(Items from a data source)

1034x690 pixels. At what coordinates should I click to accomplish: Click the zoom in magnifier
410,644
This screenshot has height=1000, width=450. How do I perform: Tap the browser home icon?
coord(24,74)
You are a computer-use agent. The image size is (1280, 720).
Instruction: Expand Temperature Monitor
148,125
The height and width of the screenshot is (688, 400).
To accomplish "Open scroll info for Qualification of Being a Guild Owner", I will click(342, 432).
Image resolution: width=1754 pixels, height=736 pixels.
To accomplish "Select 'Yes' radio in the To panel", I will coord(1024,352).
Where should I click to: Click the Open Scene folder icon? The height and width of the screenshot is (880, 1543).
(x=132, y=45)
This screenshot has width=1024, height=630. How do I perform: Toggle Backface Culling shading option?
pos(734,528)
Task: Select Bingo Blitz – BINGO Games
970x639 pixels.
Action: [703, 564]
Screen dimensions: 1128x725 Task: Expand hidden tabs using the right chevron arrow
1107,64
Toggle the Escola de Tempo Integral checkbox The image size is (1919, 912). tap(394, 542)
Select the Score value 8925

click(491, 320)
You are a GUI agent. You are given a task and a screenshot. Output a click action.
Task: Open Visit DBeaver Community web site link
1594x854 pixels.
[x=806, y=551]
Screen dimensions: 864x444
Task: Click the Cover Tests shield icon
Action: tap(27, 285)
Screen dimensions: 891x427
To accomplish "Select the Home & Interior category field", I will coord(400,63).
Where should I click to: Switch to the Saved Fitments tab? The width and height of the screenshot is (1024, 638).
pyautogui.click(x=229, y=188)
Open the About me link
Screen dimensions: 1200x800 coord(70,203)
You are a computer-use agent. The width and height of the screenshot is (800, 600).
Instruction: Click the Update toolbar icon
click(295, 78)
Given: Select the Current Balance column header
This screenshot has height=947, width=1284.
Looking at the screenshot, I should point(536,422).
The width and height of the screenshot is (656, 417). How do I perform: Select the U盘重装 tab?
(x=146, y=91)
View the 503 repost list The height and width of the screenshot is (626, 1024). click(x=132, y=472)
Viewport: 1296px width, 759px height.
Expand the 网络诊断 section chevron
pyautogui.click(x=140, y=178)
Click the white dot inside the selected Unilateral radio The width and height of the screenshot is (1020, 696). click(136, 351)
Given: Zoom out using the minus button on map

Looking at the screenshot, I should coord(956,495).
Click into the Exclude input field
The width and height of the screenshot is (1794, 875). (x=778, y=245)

EXERCISE AIM - Read the entries and pick out all lines that include the word "agent".

ANSWER SPACE -
You are a computer-use agent. The image size is (1280, 720).
You are a GUI agent. You are given a task and a screenshot. Output a click action.
You are a computer-use agent. The width and height of the screenshot is (800, 600).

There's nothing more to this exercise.